> **DAS PROBLEM**
Tippe aus dem Forenthread zu Ping-Problemen den Abschnitt zwischen „Hab haufenweise Youtube“ und „Kabel nicht möglich.“ wortgetreu ab, beide Stellen eingeschlossen.

> **QUELLDOKUMENT**
# Ping Probleme



## fox666hound (5. April 2018)

Hallo zusammen, wohne jetzt seit fast knapp 2 Jahren in meiner neuen Bude mit einer 16.000 Vodafone DSL Leitung. Von Anfang an war mein Ping recht hoch, meistens über 100, was mich irgendwie nie gestört hat, Spiele meisten BF oder PUBG oder auch mal Conan Exiles online usw. Wie gesagt in meinen Augen hat die Performance nie geschadet, nur leider ist es so das es in manchen Spielen Pingbeschränkungen gibt und ich garnicht erst auf die Server komme.
Hab haufenweise Youtube Videos geschaut wie man den Ping verbessern kann, Einstellungen geändert im Windows rumgemacht usw. usf.
Habe sogar die EasyBox von Vodafone gegen eine Fritzbox probeweise getauscht, aber leider ändert sich granix bei mir, der Ping pendelt immer so zw 80 und 150.

Habe jetzt Vodafone gekündigt und überlege zur Telekom zu wechseln, weil da die Performance der Internetleitung für Telekom Kunden angeblich besser ist, davon erwarte ich auch einen besseren Ping.
Da ich mich null auskenne in diesem Bereich wollte ich mal in die Runde fragen was ich machen soll?
Max 50.000 VDSL ist bei mir möglich, Kabel nicht möglich.
Auch eine Hybridverbindung habe ich mir überlegt, mir ist bewusst das Hybrid eine schlechtere Performance bietet als eine reine DSL Leitung, aber da meine sowieso schlecht ist kanns ja nur besser werden 



Vllt habt ihr paar Tipp zu meinem Anliegen
Im Anhang seht ihr einen Ping Test zu dieser Website


Grüße Fox


----------



## IICARUS (5. April 2018)

Du selbst kannst da nichts machen, dein Routenverfolgen zeigt eindeutig das bestimmte Knotenpunkte lange brauchen bis du durch bist.

> **DATENAUSZUG**
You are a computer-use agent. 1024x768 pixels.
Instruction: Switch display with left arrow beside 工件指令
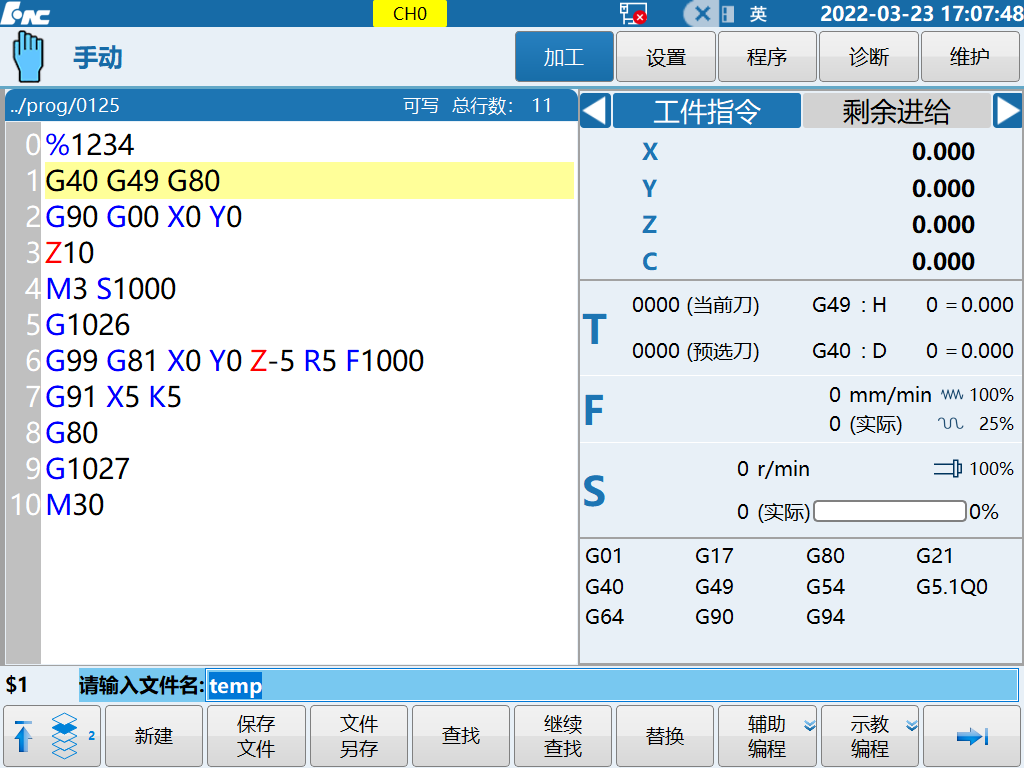point(595,111)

> **ERGEBNIS DER AUFGABE**
Hab haufenweise Youtube Videos geschaut wie man den Ping verbessern kann, Einstellungen geändert im Windows rumgemacht usw. usf.
Habe sogar die EasyBox von Vodafone gegen eine Fritzbox probeweise getauscht, aber leider ändert sich granix bei mir, der Ping pendelt immer so zw 80 und 150.

Habe jetzt Vodafone gekündigt und überlege zur Telekom zu wechseln, weil da die Performance der Internetleitung für Telekom Kunden angeblich besser ist, davon erwarte ich auch einen besseren Ping.
Da ich mich null auskenne in diesem Bereich wollte ich mal in die Runde fragen was ich machen soll?
Max 50.000 VDSL ist bei mir möglich, Kabel nicht möglich.